The Best (and Worst) Classic Dad Jokes 👋

Get ready for timeless humor with our collection of classic dad jokes! These iconic, laugh-out-loud jokes have been making people groan and giggle for generations. Perfect for anyone who loves the charm of old-school humor, our classic dad jokes feature the best one-liners and puns that never go out of style. Whether you’re sharing them at family gatherings or just looking to brighten your day, these classic jokes are sure to deliver the perfect punchline every time. Explore our collection and rediscover the magic of classic dad jokes!

What do you call a body-enhancing drug from space? A steroid.

I heard that they had to increase the security in the graveyard last week. People were dieing to get in.

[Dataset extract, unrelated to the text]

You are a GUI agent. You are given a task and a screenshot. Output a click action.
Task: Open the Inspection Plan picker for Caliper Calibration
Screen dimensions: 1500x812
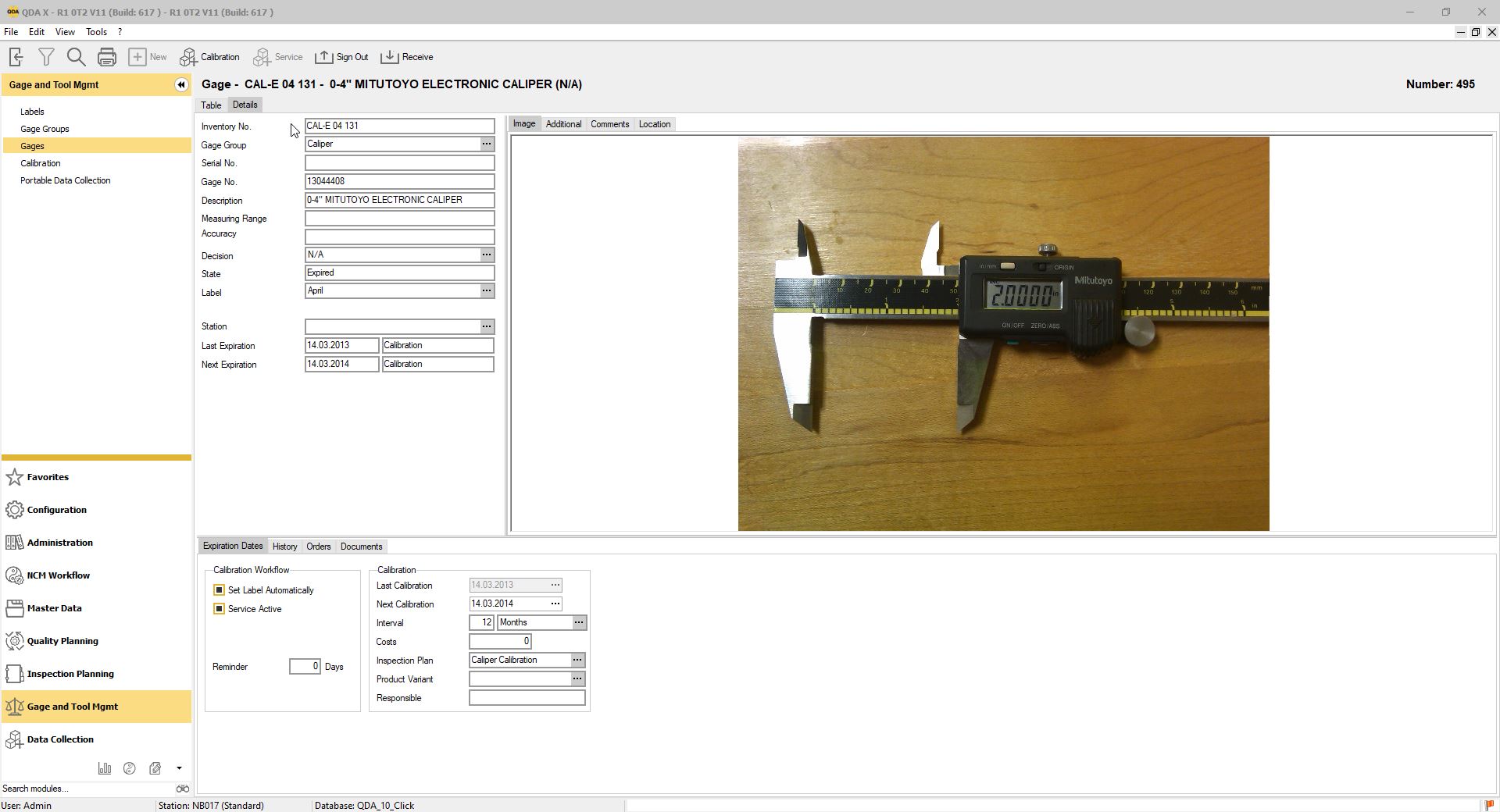[x=578, y=660]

The wife and I went to a bank robber-themed fancy dress party last night. Well I did. She stayed in the car, keeping the engine running.

A vegan, an anti-vaxxer, and a flat earther walk into a bar I know because they told everyone in 5 minutes.

Train joke A friend of mine quit his job as a reporter and left the town by railway. It was an Ex-press train.

What do call a magic owl HoodiniSorry if somebody made this joke already

The unluckiest person did actually find the fountain of immortality. Unfortunately, he drowned.

Breaking News: Putin orders full investigation and promises severe punishment for whoever poisoned opposition politician Navalny... insufficiently.

With all the Mandalorian hype, I had asked my rich uncle for a first edition toy Yoda for Christmas But all he gave me was some junky old car.

Did you know: an owl’s head can rotate 720 degrees before it comes off in your hand.

My Greek mythology class is killing my GPA. I guess you could say it's my Achilles' elbow.

I told my Dad that crazy people have taken over the White House He said, "So nothing new then"

Why did the oyster leave the party early He pulled a mussel

Will February March? No, but April May :')Sorry, IDK if this was posted before.And yes, I know it's bad.

I'm starting a new business tomorrow. It will be a gym for two weeks in January, and then a beer and burger place for the rest of the year.I'm calling it, "Resolutions."